**Recorded data**
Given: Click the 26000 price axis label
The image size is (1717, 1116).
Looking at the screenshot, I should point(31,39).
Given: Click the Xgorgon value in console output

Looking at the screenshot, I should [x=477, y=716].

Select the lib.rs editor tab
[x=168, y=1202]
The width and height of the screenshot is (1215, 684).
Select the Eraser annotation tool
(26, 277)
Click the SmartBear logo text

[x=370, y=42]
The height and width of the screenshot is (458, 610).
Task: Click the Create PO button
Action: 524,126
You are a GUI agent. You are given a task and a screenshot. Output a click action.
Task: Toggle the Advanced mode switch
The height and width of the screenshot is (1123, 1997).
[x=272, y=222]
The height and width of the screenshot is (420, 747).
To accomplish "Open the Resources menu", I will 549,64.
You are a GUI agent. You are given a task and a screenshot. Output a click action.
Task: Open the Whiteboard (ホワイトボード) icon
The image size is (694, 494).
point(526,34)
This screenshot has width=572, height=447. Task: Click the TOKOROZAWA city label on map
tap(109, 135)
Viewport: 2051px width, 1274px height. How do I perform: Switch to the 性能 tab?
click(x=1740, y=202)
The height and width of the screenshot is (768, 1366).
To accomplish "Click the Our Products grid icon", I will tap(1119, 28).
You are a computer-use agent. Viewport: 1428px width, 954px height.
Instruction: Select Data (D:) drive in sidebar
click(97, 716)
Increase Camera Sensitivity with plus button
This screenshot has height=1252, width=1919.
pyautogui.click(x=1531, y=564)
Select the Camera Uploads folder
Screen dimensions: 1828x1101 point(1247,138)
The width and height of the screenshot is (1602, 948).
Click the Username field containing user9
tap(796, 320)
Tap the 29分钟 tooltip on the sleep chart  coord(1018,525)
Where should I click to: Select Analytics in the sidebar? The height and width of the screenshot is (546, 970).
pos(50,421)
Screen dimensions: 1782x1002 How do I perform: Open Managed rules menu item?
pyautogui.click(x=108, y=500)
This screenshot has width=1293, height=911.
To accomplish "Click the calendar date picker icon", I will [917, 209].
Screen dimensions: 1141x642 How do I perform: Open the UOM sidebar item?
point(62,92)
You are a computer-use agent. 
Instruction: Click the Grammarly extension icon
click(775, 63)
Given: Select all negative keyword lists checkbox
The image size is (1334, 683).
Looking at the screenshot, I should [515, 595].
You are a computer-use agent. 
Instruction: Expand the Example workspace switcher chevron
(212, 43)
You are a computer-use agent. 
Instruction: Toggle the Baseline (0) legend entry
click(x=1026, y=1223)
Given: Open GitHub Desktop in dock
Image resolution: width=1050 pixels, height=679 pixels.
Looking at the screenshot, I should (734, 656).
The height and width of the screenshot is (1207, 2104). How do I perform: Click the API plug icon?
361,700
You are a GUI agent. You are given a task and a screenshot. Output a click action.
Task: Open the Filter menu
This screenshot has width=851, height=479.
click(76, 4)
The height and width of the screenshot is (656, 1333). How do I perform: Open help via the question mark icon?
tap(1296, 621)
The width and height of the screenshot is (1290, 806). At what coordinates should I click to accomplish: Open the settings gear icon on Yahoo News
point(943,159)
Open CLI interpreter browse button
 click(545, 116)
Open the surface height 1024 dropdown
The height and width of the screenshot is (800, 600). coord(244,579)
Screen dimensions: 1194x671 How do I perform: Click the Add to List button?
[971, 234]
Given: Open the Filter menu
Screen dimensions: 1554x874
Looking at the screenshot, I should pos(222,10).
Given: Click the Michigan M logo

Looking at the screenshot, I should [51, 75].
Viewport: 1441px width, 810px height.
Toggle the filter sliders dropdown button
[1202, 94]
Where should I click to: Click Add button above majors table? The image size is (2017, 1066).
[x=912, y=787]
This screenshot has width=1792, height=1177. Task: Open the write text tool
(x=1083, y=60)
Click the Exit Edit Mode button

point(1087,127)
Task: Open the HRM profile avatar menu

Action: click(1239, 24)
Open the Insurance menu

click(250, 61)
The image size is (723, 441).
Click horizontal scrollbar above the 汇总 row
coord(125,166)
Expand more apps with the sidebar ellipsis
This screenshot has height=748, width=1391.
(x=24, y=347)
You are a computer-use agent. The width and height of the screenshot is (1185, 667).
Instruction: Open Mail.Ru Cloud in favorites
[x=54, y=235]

**Exercise details**
Copy out all of the data. Keep every word unchanged.

**Response below**
Given: Click the 26000 price axis label
The image size is (1717, 1116).
Looking at the screenshot, I should point(31,39).
Given: Click the Xgorgon value in console output

Looking at the screenshot, I should [x=477, y=716].

Select the lib.rs editor tab
[x=168, y=1202]
The width and height of the screenshot is (1215, 684).
Select the Eraser annotation tool
(26, 277)
Click the SmartBear logo text

[x=370, y=42]
The height and width of the screenshot is (458, 610).
Task: Click the Create PO button
Action: 524,126
You are a GUI agent. You are given a task and a screenshot. Output a click action.
Task: Toggle the Advanced mode switch
The height and width of the screenshot is (1123, 1997).
[x=272, y=222]
The height and width of the screenshot is (420, 747).
To accomplish "Open the Resources menu", I will 549,64.
You are a GUI agent. You are given a task and a screenshot. Output a click action.
Task: Open the Whiteboard (ホワイトボード) icon
The image size is (694, 494).
point(526,34)
This screenshot has width=572, height=447. Task: Click the TOKOROZAWA city label on map
tap(109, 135)
Viewport: 2051px width, 1274px height. How do I perform: Switch to the 性能 tab?
click(x=1740, y=202)
The height and width of the screenshot is (768, 1366).
To accomplish "Click the Our Products grid icon", I will tap(1119, 28).
You are a computer-use agent. Viewport: 1428px width, 954px height.
Instruction: Select Data (D:) drive in sidebar
click(97, 716)
Increase Camera Sensitivity with plus button
This screenshot has height=1252, width=1919.
pyautogui.click(x=1531, y=564)
Select the Camera Uploads folder
Screen dimensions: 1828x1101 point(1247,138)
The width and height of the screenshot is (1602, 948).
Click the Username field containing user9
tap(796, 320)
Tap the 29分钟 tooltip on the sleep chart  coord(1018,525)
Where should I click to: Select Analytics in the sidebar? The height and width of the screenshot is (546, 970).
pos(50,421)
Screen dimensions: 1782x1002 How do I perform: Open Managed rules menu item?
pyautogui.click(x=108, y=500)
This screenshot has width=1293, height=911.
To accomplish "Click the calendar date picker icon", I will [917, 209].
Screen dimensions: 1141x642 How do I perform: Open the UOM sidebar item?
point(62,92)
You are a computer-use agent. 
Instruction: Click the Grammarly extension icon
click(775, 63)
Given: Select all negative keyword lists checkbox
The image size is (1334, 683).
Looking at the screenshot, I should [515, 595].
You are a computer-use agent. 
Instruction: Expand the Example workspace switcher chevron
(212, 43)
You are a computer-use agent. 
Instruction: Toggle the Baseline (0) legend entry
click(x=1026, y=1223)
Given: Open GitHub Desktop in dock
Image resolution: width=1050 pixels, height=679 pixels.
Looking at the screenshot, I should (734, 656).
The height and width of the screenshot is (1207, 2104). How do I perform: Click the API plug icon?
361,700
You are a GUI agent. You are given a task and a screenshot. Output a click action.
Task: Open the Filter menu
This screenshot has width=851, height=479.
click(76, 4)
The height and width of the screenshot is (656, 1333). How do I perform: Open help via the question mark icon?
tap(1296, 621)
The width and height of the screenshot is (1290, 806). At what coordinates should I click to accomplish: Open the settings gear icon on Yahoo News
point(943,159)
Open CLI interpreter browse button
 click(545, 116)
Open the surface height 1024 dropdown
The height and width of the screenshot is (800, 600). coord(244,579)
Screen dimensions: 1194x671 How do I perform: Click the Add to List button?
[971, 234]
Given: Open the Filter menu
Screen dimensions: 1554x874
Looking at the screenshot, I should pos(222,10).
Given: Click the Michigan M logo

Looking at the screenshot, I should [51, 75].
Viewport: 1441px width, 810px height.
Toggle the filter sliders dropdown button
[1202, 94]
Where should I click to: Click Add button above majors table? The image size is (2017, 1066).
[x=912, y=787]
This screenshot has width=1792, height=1177. Task: Open the write text tool
(x=1083, y=60)
Click the Exit Edit Mode button

point(1087,127)
Task: Open the HRM profile avatar menu

Action: click(1239, 24)
Open the Insurance menu

click(250, 61)
The image size is (723, 441).
Click horizontal scrollbar above the 汇总 row
coord(125,166)
Expand more apps with the sidebar ellipsis
This screenshot has height=748, width=1391.
(x=24, y=347)
You are a computer-use agent. The width and height of the screenshot is (1185, 667).
Instruction: Open Mail.Ru Cloud in favorites
[x=54, y=235]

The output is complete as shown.